### [Provided text]

- - - -

Let’s say the Hamiltonian contains only the term $a^\dagger a$, but no term $aa^\dagger$. Then we can easily make one by using the anti-commutation relation: $$ a^\dagger a = \tfrac{1}{2} a^\dagger a + \tfrac{1}{2} a^\dagger a= \tfrac{1}{2} a^\dagger a - \tfrac{1}{2} aa^\dagger + \tfrac{1}{2}. $$ Look how the prefactors of $a^\dagger a$ and $aa^\dagger$ have opposite signs—just what we needed to get $H$ into the right form. Of course, we can just ignore the constant term $\frac{1}{2}$ at the end since it just offsets the whole spectrum of $H$ by a constant.

To summarise: If no $aa^\dagger$ is present, replace the $a^\dagger a$ term with $\frac{1}{2} a^\dagger a - \frac{1}{2} aa^\dagger$. Similarly for $a^\dagger a^\dagger$ and so on.

📝 An example

Back to our initial example $$H=a_1^\dagger a_1^{\phantom\dagger} + a_2^{\phantom\dagger}a_2^\dagger + 2a_1^\dagger a_2^\dagger + 2a_2^{\phantom\dagger}a_1^{\phantom\dagger}.$$ As mentioned, we have to bring it into a nice form, $$\begin{align}H&=\tfrac{1}{2}a_1^\dagger a_1^{\phantom\dagger}-\tfrac{1}{2}a_1^{\phantom\dagger} a_1^\dagger+\tfrac{1}{2}a_2^{\phantom\dagger}a_2^\dagger-\tfrac{1}{2}a_2^\dagger a_2^{\phantom\dagger}\\&\quad+a_1^\dagger a_2^\dagger - a_2^\dagger a_1^\dagger + a_2^{\phantom\dagger}a_1^{\phantom\dagger}-a_1^{\phantom\dagger}a_2^{\phantom\dagger}.\end{align}$$ which differs from the original one only by an additive constant (omitted here). Now we can read off the matrices $$A=\begin{pmatrix}\frac{1}{2}&0\\0&-\frac{1}{2}\end{pmatrix},\quad B=\begin{pmatrix}0&1\\-1&0\end{pmatrix}.$$ Therefore, $$D=\begin{pmatrix}\frac{1}{2}&0&0&1\\0&-\frac{1}{2}&-1&0\\0&-1&-\frac{1}{2}&0\\1&0&0&\frac{1}{2}\end{pmatrix}.$$ This matrix has the two positive eigenvalues $\omega_1=\frac{1}{2}$ and $\omega_2=\frac{3}{2}$; the corresponding normalised eigenvectors are $$x_1=\tfrac{1}{\sqrt 2}(0,-1,1,0)^t,\quad x_2=\tfrac{1}{\sqrt 2}(1,0,0,1)^t.$$ Now the transformation matrix is $$T=(x_1,x_2,Jx_1,Jx_2)=\frac{1}{\sqrt 2}\begin{pmatrix}0&1&1&0\\-1&0&0&1\\1&0&0&1\\0&1&-1&0\end{pmatrix}.$$ This means that $$a_1=\tfrac{1}{\sqrt 2}(b_2+b_1^\dagger),\quad a_2=\tfrac{1}{\sqrt 2}(-b_1+b_2^\dagger)$$ and $$H=b_1^\dagger b_1^{\phantom\dagger} + 3 b_2^\dagger b_2^{\phantom\dagger} + \mathrm{const}.$$

🤯 Another example that initially confused me

When I wrote the first draft for this post, I randomly picked the Hamiltonian $$H=a_1^\dagger a_1^{\phantom\dagger}+a_2^{\phantom\dagger}a_2^\dagger+a_1^\dagger a_2^\dagger + a_2^{\phantom\dagger}a_1^{\phantom\dagger}$$ which you can bring into the form (up to an additive constant, as usual) $$H=\tfrac{1}{2}(a_1^\dagger a_1^{\phantom\dagger}-a_1^{\phantom\dagger} a_1^\dagger+a_2^{\phantom\dagger}a_2^\dagger-a_2^\dagger a_2^{\phantom\dagger}+a_1^\dagger a_2^\dagger - a_2^\dagger a_1^\dagger + a_2^{\phantom\dagger}a_1^{\phantom\dagger}-a_1^{\phantom\dagger}a_2^{\phantom\dagger}).$$ If you do all of the above steps—diagonalising the matrix $D$ and ordering its eigenvectors to form the matrix $T$—you eventually end up with the transformed Hamiltonian $$H=2b^\dagger b.$$ Yes. Only one mode. Where did the other one go?

- - - -

### [Challenge]
Copy everything from "Let’s say the" down to "by a constant." in the passage on quadratic Hamiltonians, and change "prefactors" to "coefficients" wherever it occurs.

### [Recorded information]
- - - -

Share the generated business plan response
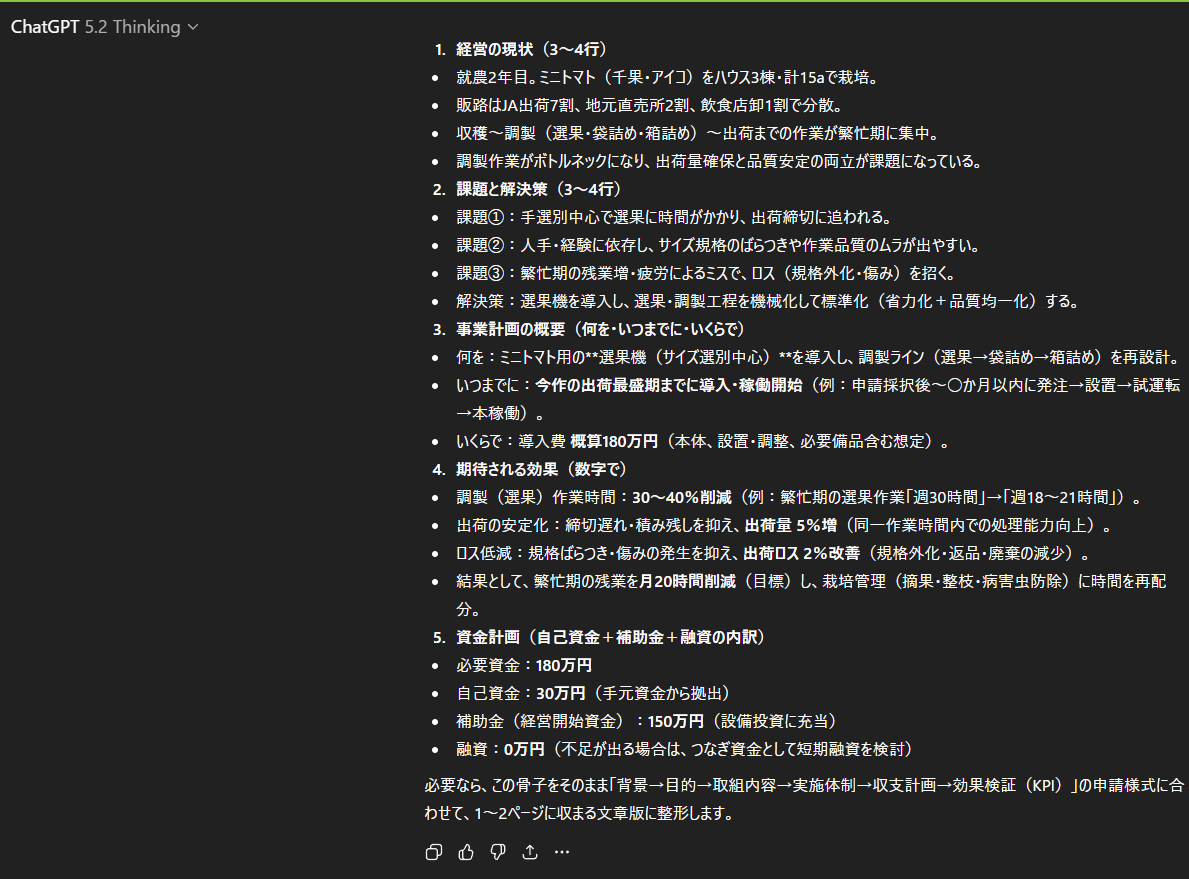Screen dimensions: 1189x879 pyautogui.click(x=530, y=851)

- - - -

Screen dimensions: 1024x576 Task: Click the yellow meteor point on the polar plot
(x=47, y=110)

- - - -

### [Solved exercise]
Let’s say the Hamiltonian contains only the term $a^\dagger a$, but no term $aa^\dagger$. Then we can easily make one by using the anti-commutation relation: $$ a^\dagger a = \tfrac{1}{2} a^\dagger a + \tfrac{1}{2} a^\dagger a= \tfrac{1}{2} a^\dagger a - \tfrac{1}{2} aa^\dagger + \tfrac{1}{2}. $$ Look how the coefficients of $a^\dagger a$ and $aa^\dagger$ have opposite signs—just what we needed to get $H$ into the right form. Of course, we can just ignore the constant term $\frac{1}{2}$ at the end since it just offsets the whole spectrum of $H$ by a constant.